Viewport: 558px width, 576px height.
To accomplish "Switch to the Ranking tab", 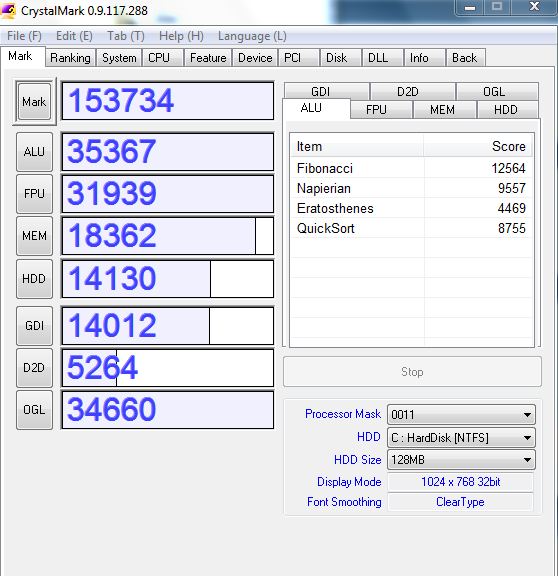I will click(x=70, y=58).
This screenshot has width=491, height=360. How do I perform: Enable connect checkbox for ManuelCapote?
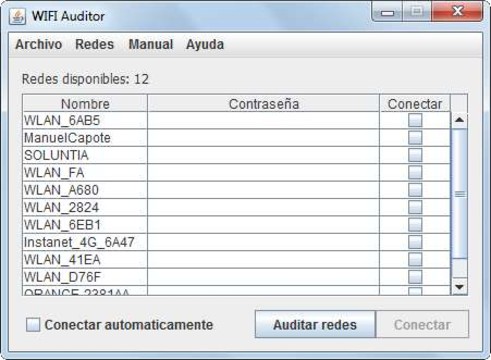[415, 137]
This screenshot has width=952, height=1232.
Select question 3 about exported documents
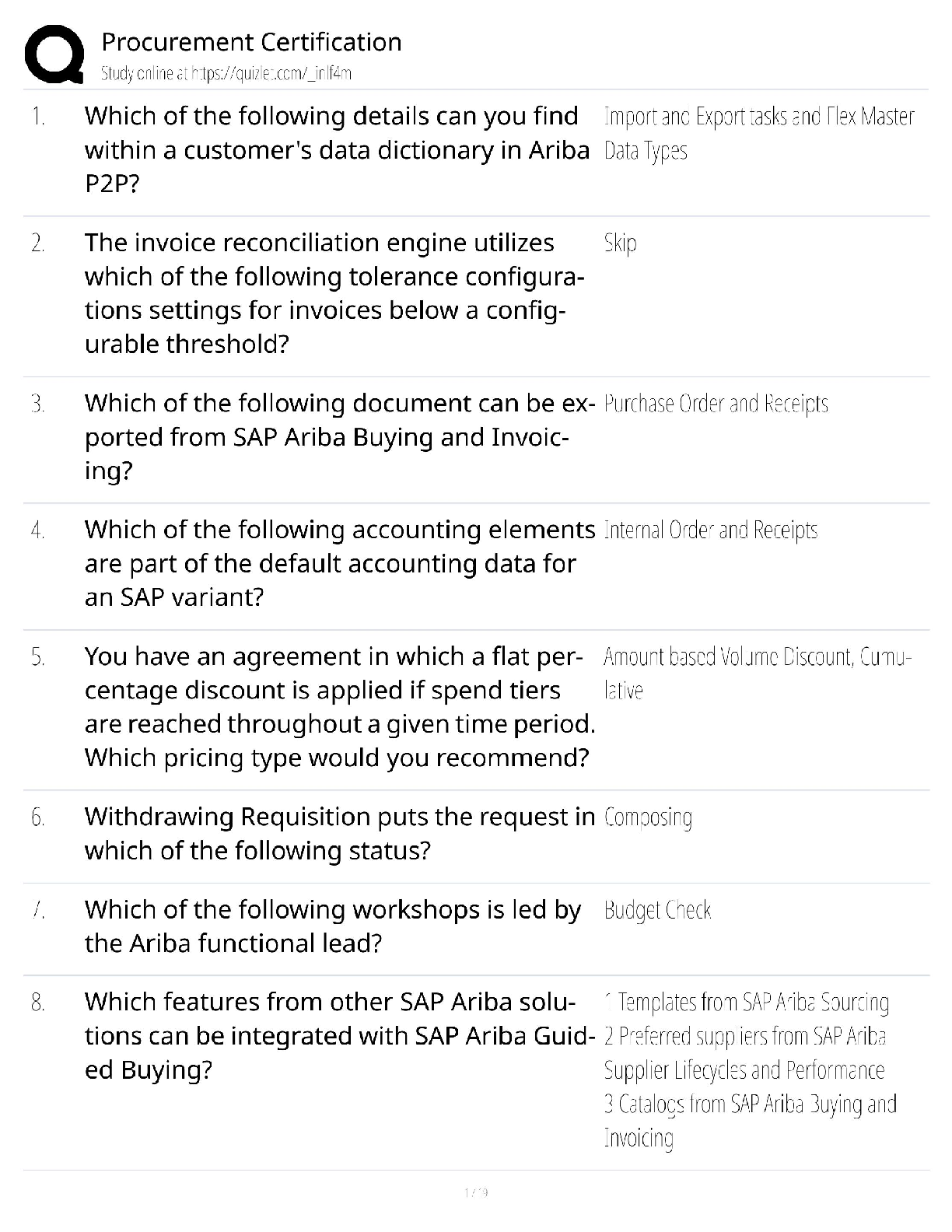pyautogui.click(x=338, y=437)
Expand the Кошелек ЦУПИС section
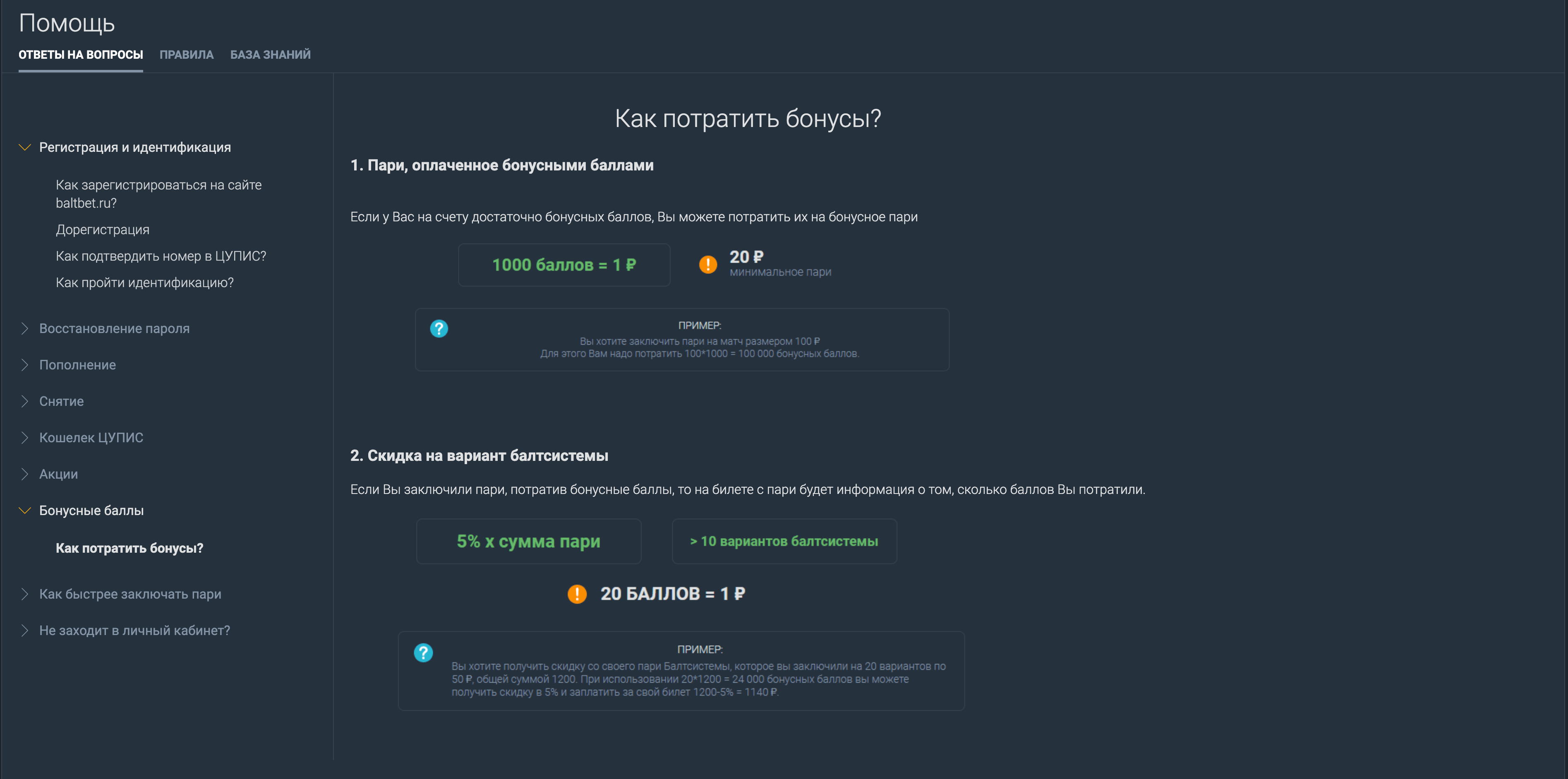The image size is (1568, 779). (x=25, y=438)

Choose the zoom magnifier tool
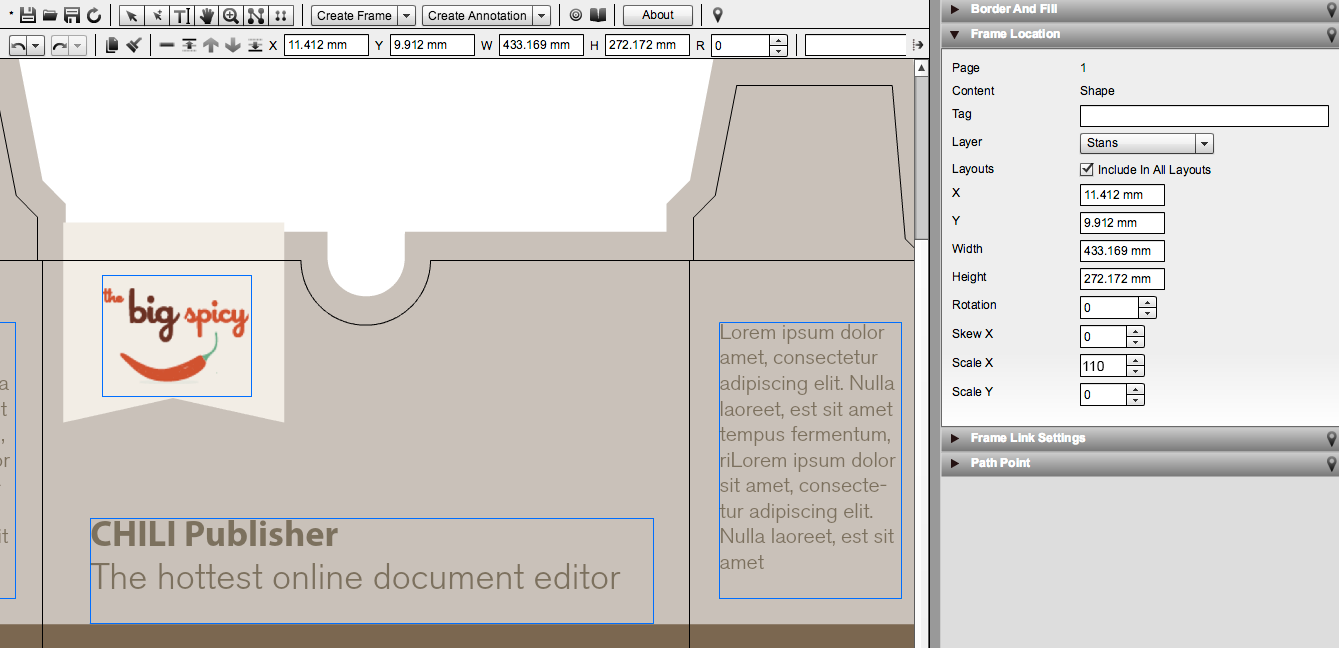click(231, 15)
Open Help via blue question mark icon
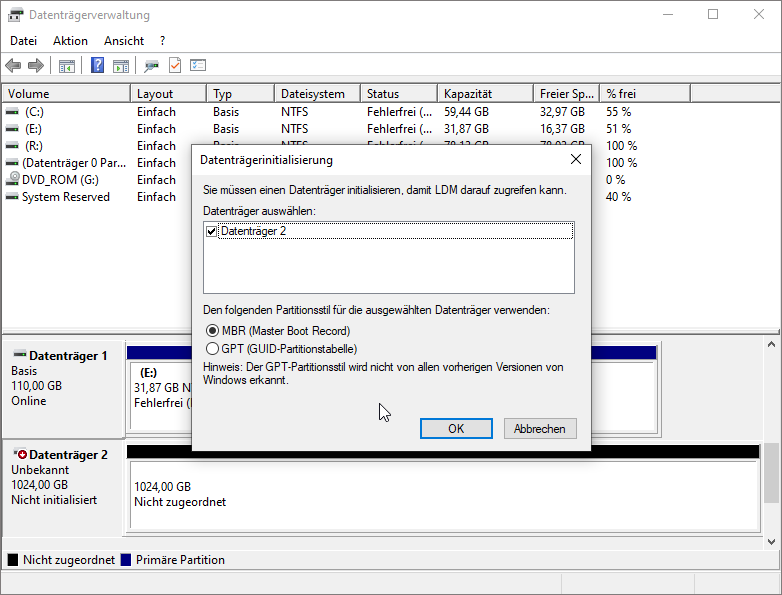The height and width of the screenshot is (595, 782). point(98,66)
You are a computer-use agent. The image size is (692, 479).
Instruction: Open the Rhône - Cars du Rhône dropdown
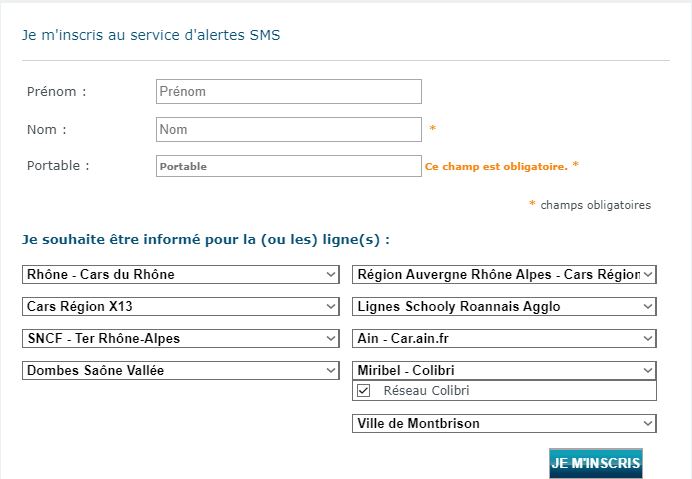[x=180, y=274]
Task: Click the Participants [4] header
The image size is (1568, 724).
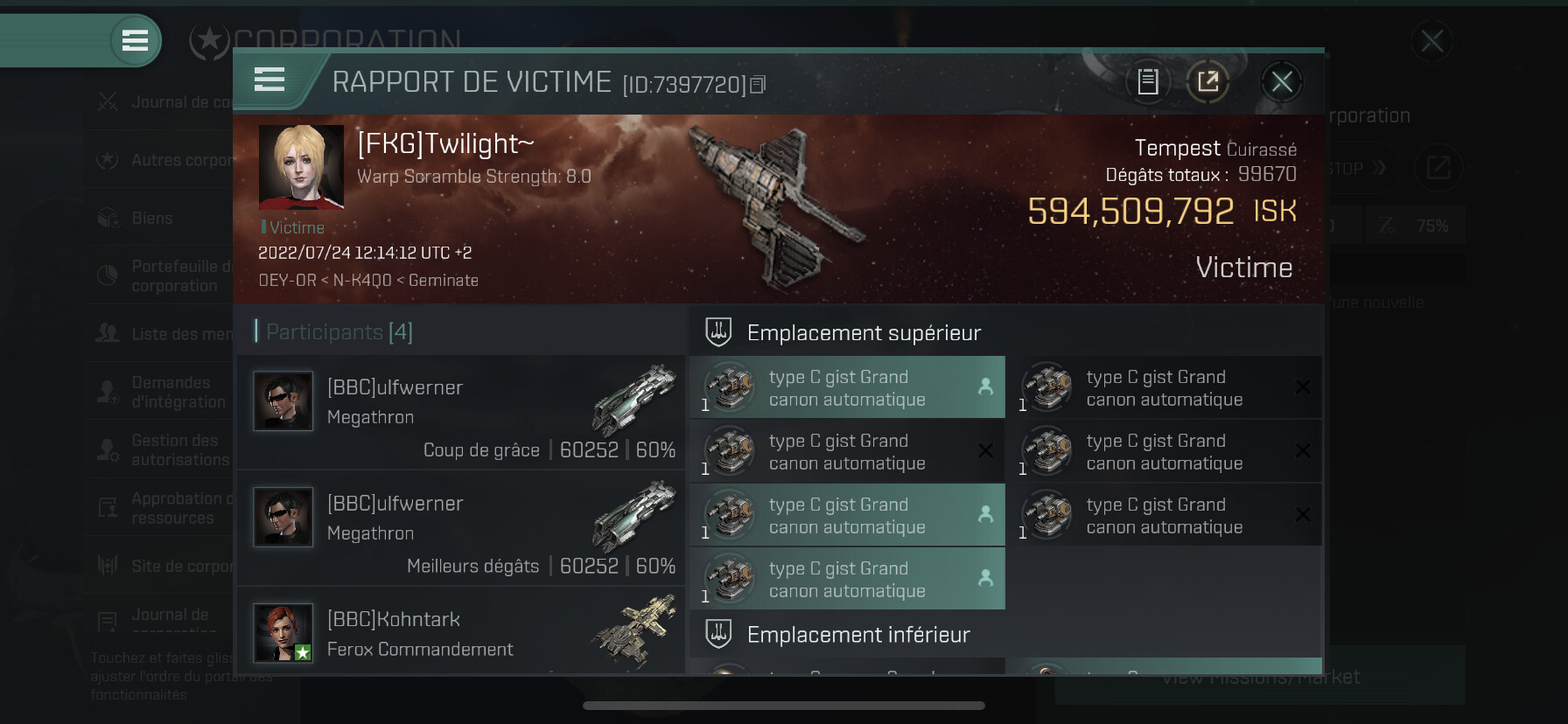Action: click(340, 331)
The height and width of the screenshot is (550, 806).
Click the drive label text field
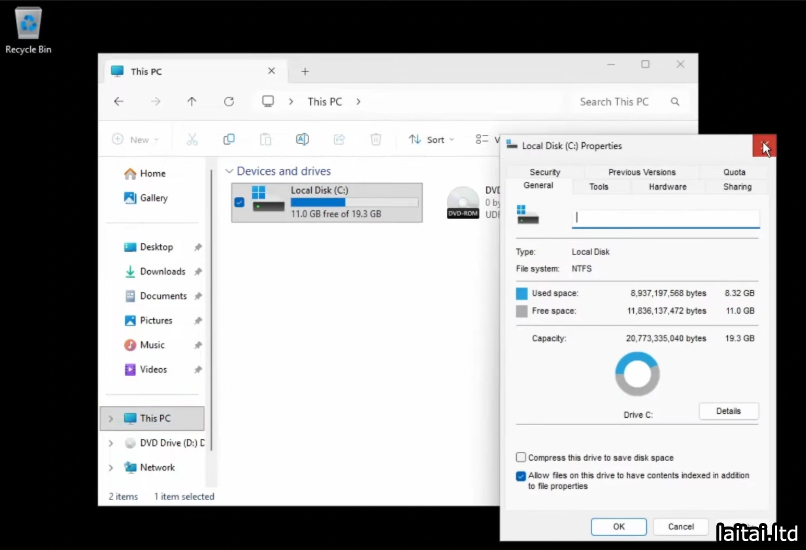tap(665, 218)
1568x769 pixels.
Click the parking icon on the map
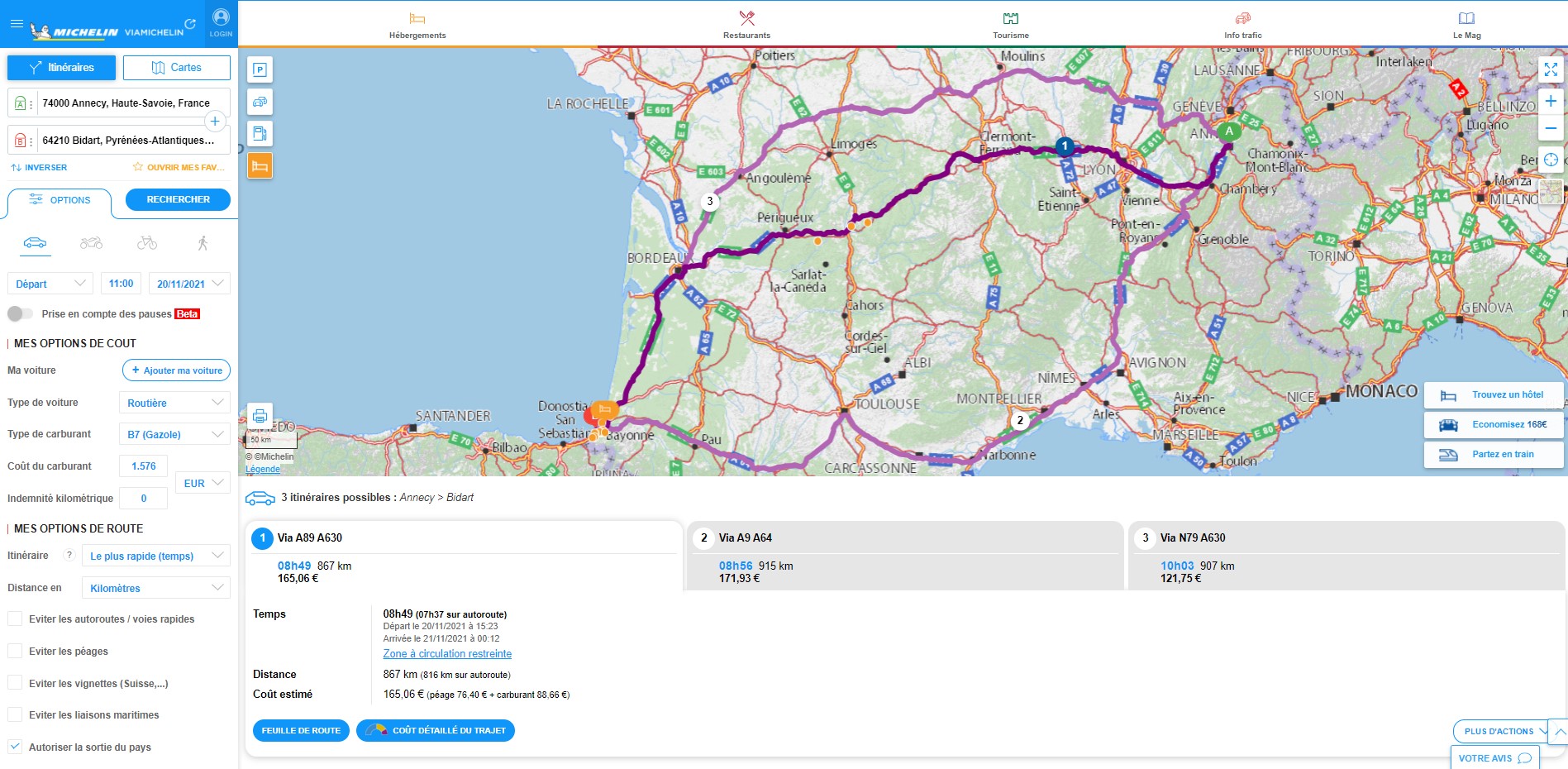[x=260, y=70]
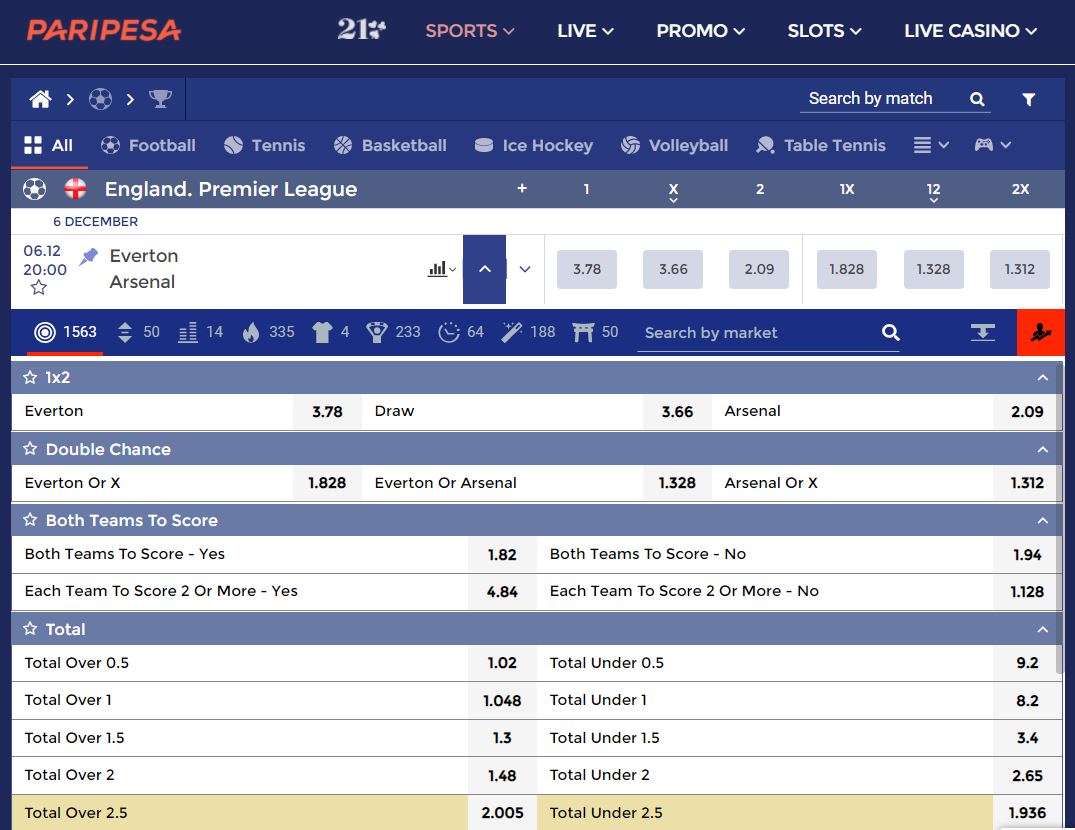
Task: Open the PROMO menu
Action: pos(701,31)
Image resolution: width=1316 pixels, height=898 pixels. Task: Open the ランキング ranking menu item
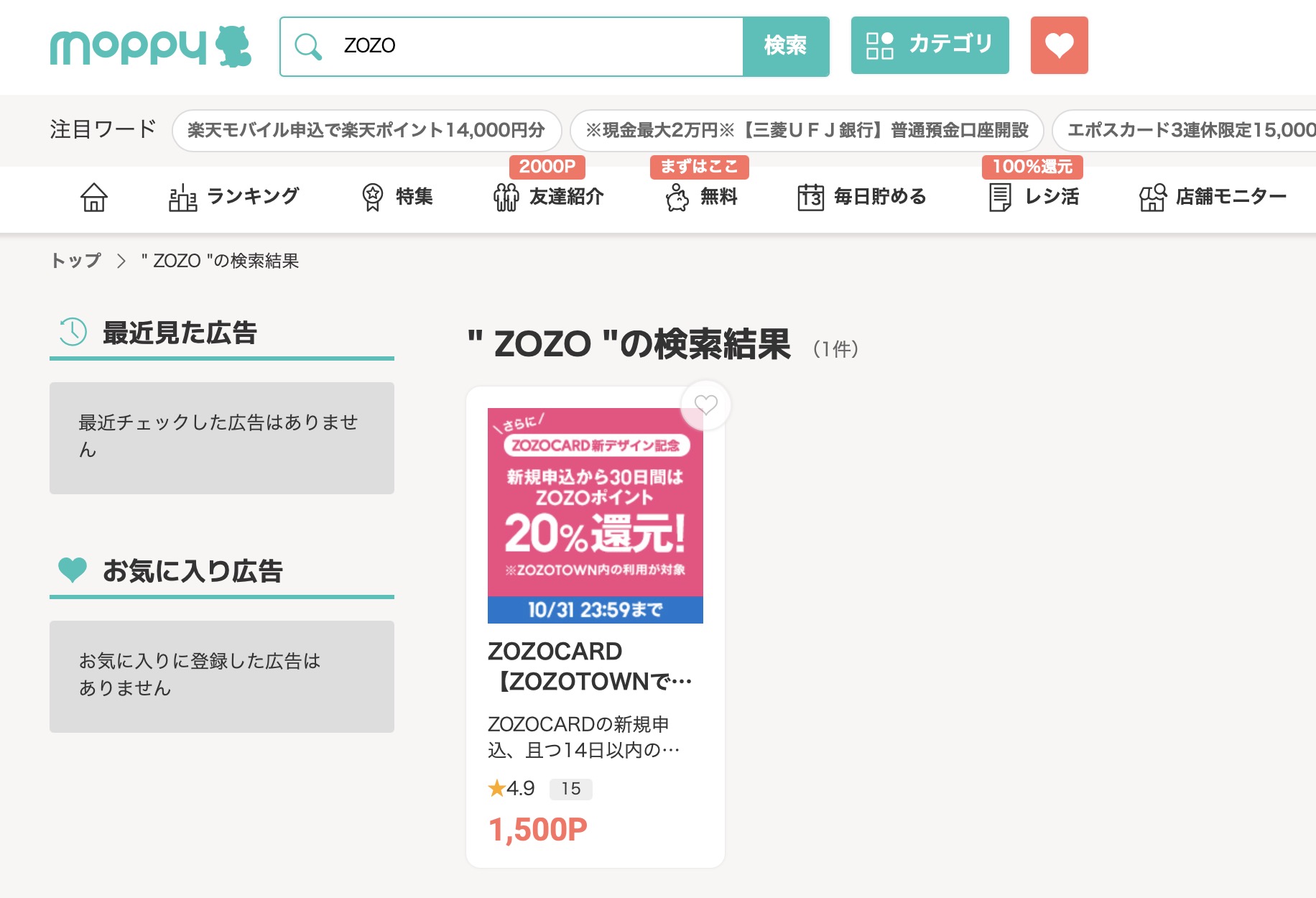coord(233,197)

→ **The problem**:
The lines to repeat start at the one holding "1568x769 pixels." and run through the last line of the records above; write them out exactly, both ends included, but not the pictures.

→ **Task output**:
1568x769 pixels.
Click the parking icon on the map
[x=260, y=70]
Task: Open the PROMO menu
Action: pos(701,31)
Image resolution: width=1316 pixels, height=898 pixels. Task: Open the ランキング ranking menu item
coord(233,197)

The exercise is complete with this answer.